Social Security Retirement Age Change: What Is Law and What Is Not
Quick answer
No new increase is law. The 1983 amendments already raised full retirement age from 65 to 67 in stages, ending with everyone born in 1960 or later, and that phase-in is now complete. Proposals to lift the age to 69 or 70 exist in Congress, but none has been enacted. Benefits remain claimable from 62.
Social Security full retirement age by year of birth
| Year of birth | Full retirement age | Benefit if claimed at 62 (% of full) |
|---|---|---|
| 1937 or earlier | 65 | 80% |
| 1938 | 65 and 2 months | 79.2% |
| 1939 | 65 and 4 months | 78.3% |
| 1940 | 65 and 6 months | 77.5% |
| 1941 | 65 and 8 months | 76.7% |
| 1942 | 65 and 10 months | 75.8% |
| 1943-1954 | 66 | 75% |
| 1955 | 66 and 2 months | 74.2% |
| 1956 | 66 and 4 months | 73.3% |
| 1957 | 66 and 6 months | 72.5% |
| 1958 | 66 and 8 months | 71.7% |
| 1959 | 66 and 10 months | 70.8% |
| 1960 and later | 67 | 70% |
The question behind every social security retirement age change search is the same: is the goalpost moving again? The answer splits cleanly into what is law and what is merely proposed. The law is the Social Security Amendments of 1983, signed on 20 April 1983, which raised the full retirement age from 65 to 67 in the birth-year steps shown in the table above. That schedule is now fully phased in: anyone born in 1960 or later has a full retirement age of 67, and the last cohort below 67 (born 1959, full retirement age 66 and 10 months) is reaching it now. Nothing in the table changes unless Congress passes a new law.
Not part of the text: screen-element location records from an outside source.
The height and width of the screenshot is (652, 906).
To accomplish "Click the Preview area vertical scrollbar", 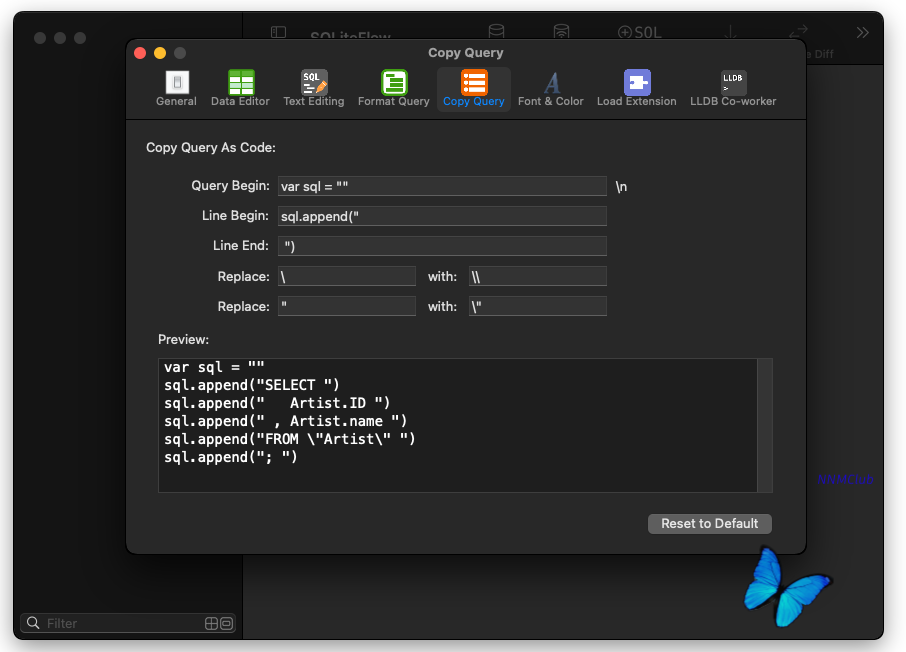I will pos(765,425).
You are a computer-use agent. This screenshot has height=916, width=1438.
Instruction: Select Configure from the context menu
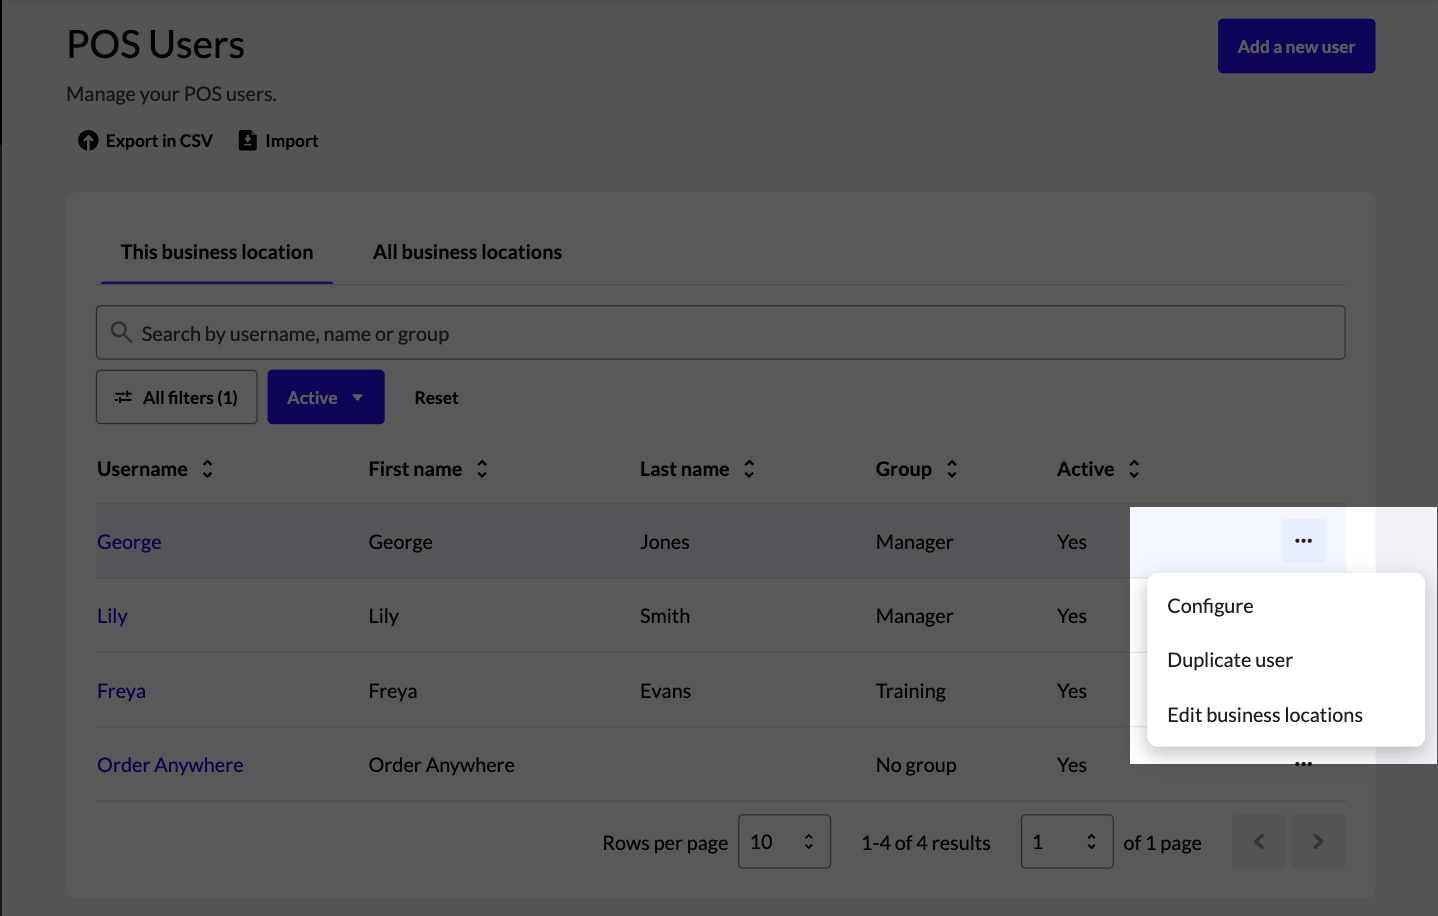pos(1210,606)
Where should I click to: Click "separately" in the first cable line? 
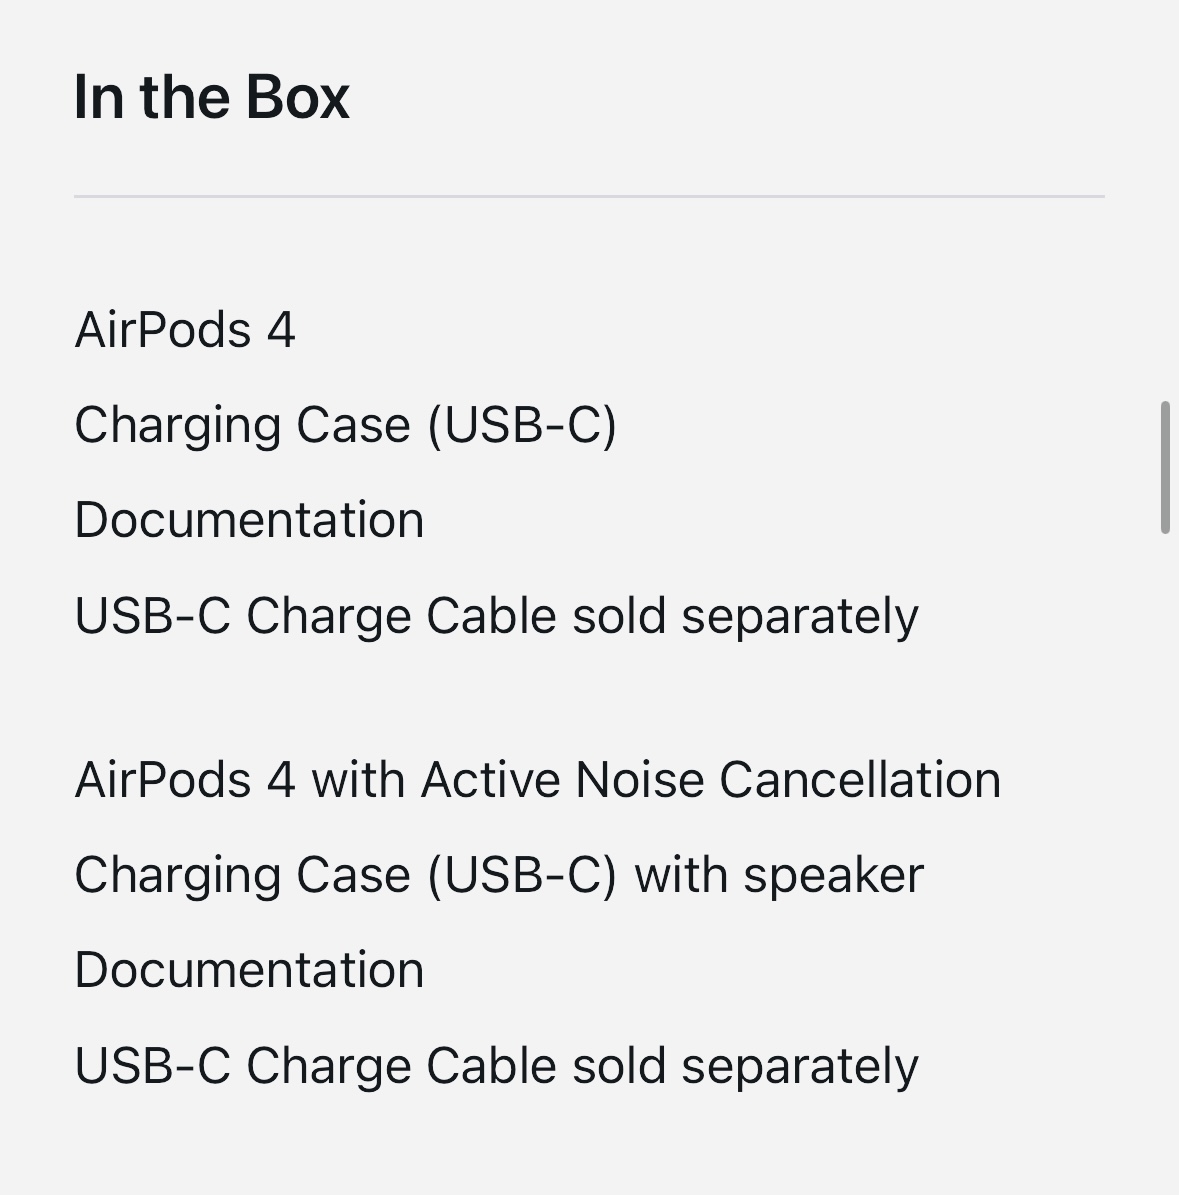(800, 618)
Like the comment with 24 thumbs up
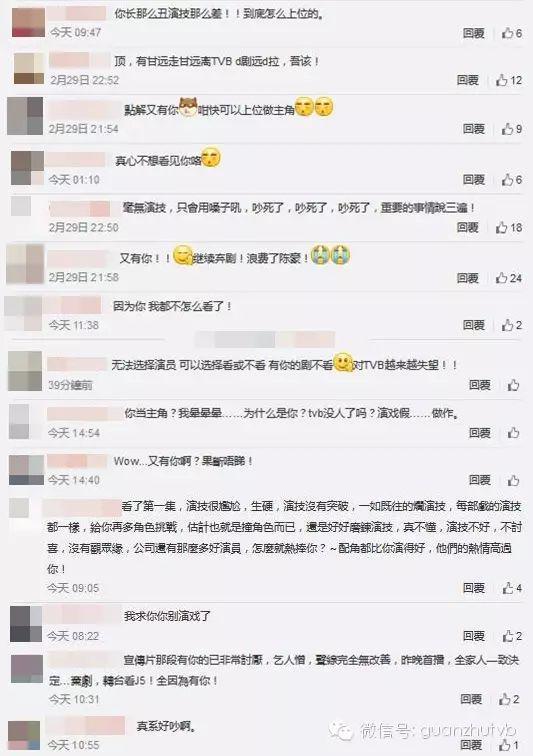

What is proposed is a different matter. The Republican Study Committee, the largest House Republican caucus, has proposed in its budget blueprints raising the full retirement age to 69, phased in at three months per year for workers reaching 62 from 2026 onward. The Congressional Budget Office separately scores an option raising it by two months per birth year for workers born 1964 to 1981, landing at 70 for everyone born in 1981 or later. Both are proposals, not law, and the CBO explicitly makes no recommendation. Worth knowing before anyone sells you either as painless: raising the retirement age is a benefit cut by another name. Moving the full retirement age from 67 to 70 works out to annual benefits roughly a fifth lower for workers born in the 1980s at any claiming age, and the CBO's published analysis of the milder age-69 version puts the cut at about 13% for the same cohorts claiming at 65.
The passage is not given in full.